Но вот пальцы опустились на клавиши, и снедавшая его нервозность исчезла. За роялем сидел не он – другой, чье невозмутимое спокойствие поражало, чья выдержка вызывала восхищение.
В зале зазвучала музыка.
Лара почувствовала, как по коже пробежал электрический ток. В присутствии Филиппа она как бы впадала в гипноз, ее внутреннее «я» размывалось. Мы станем мужем и женой, подумала она. Я знаю это.
Откинувшись на спинку кресла, она целиком отдала себя волшебным звукам.
Как обычно, концерт явился истинным триумфом музыки. По его окончании в гостиной артистической уборной было не протолкнуться. Филипп уже давно приучил себя делить восторженную толпу на две группы – поклонников и коллег-музыкантов. Первые всегда неистовствовали. Вторые, когда талант исполнителя оказывался на высоте, сердечно поздравляли пианиста с успехом. Когда же что-то не задавалось, поздравления звучали еще более сердечно.
В Амстердаме у Филиппа было особенно много почитателей. Сейчас он стоял окруженный десятками исступленных поклонников – улыбаясь, раздавая автографы, боясь обидеть своим невниманием какого-нибудь абсолютно чужого ему человека. Всякий раз откуда-то из угла несся крик: вы меня помните? И всякий раз он утвердительно кивал: о! знакомое лицо!

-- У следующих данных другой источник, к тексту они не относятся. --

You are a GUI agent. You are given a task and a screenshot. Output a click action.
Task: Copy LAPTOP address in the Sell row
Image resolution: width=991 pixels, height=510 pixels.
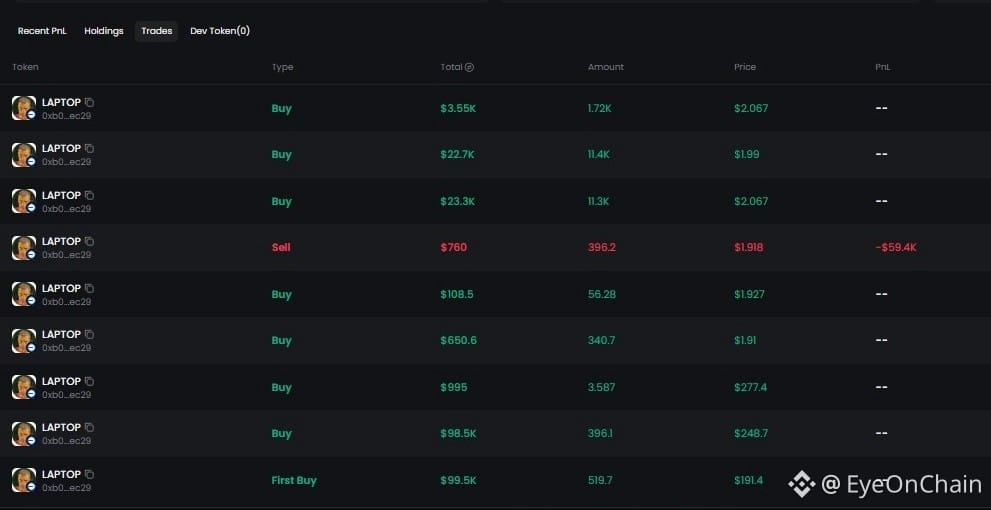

Филипп хорошо помнил историю сэра Томаса Бичама
[34]
, придумавшего уловку, которая должна была скрыть от окружающих его уже стариковскую память. На вопрос «вы меня помните?» маэстро неизменно отвечал: ну конечно же! как дела? как отец? чем он занимается? Уловка срабатывала до тех пор, пока после одного из концертов некая молодая леди не сказала: «Сегодня, сэр, вы превзошли самого себя. Да, вы меня еще помните?» Бичам галантно склонил голову: «Разумеется! Как отец, чем занят?» – «С отцом все в порядке, спасибо. Его величество по-прежнему правит Британией».
Филипп продолжал подписывать программки, краем уха ловя фразы:
– Сегодня здесь играл сам Брамс...
– Меня так тронул финал...
– Я скупил все ваши диски...
– И автограф для мамы, пожалуйста...
Внезапно он почувствовал на себе чей-то горящий взгляд, поднял голову. Возле самой двери стояла Лара.
– Простите... простите...
С трудом проложив дорогу к двери, взял Лару за руку:
– Какой чудесный сюрприз! Но что привело вас в Амстердам?
Будь осторожна, Лара!
– Дела. Увидела в отеле афишу концерта, решила пойти. – Вполне невинно, да? – Вы сегодня были неподражаемы, Филипп!
– Спасибо. Я... – Он повернулся, чтобы дать еще один автограф. – Мы сможем поужинать вместе?
– Да.
* * *
Ужинали в ресторане «Бали» на Лейдсестраат. Стоило им распахнуть входную дверь, как посетители, разом вскочив из-за столиков, устроили настоящую овацию. В Штатах, подумала Лара, аплодисменты предназначались бы мне. Но в ту минуту она искренне радовалась за своего спутника.
– Для нас большая честь принимать вас, мистер Адлер, – сказал метрдотель и повел их к столику.
– Спасибо.
Усевшись, Лара незаметно окинула взглядом зал ресторана.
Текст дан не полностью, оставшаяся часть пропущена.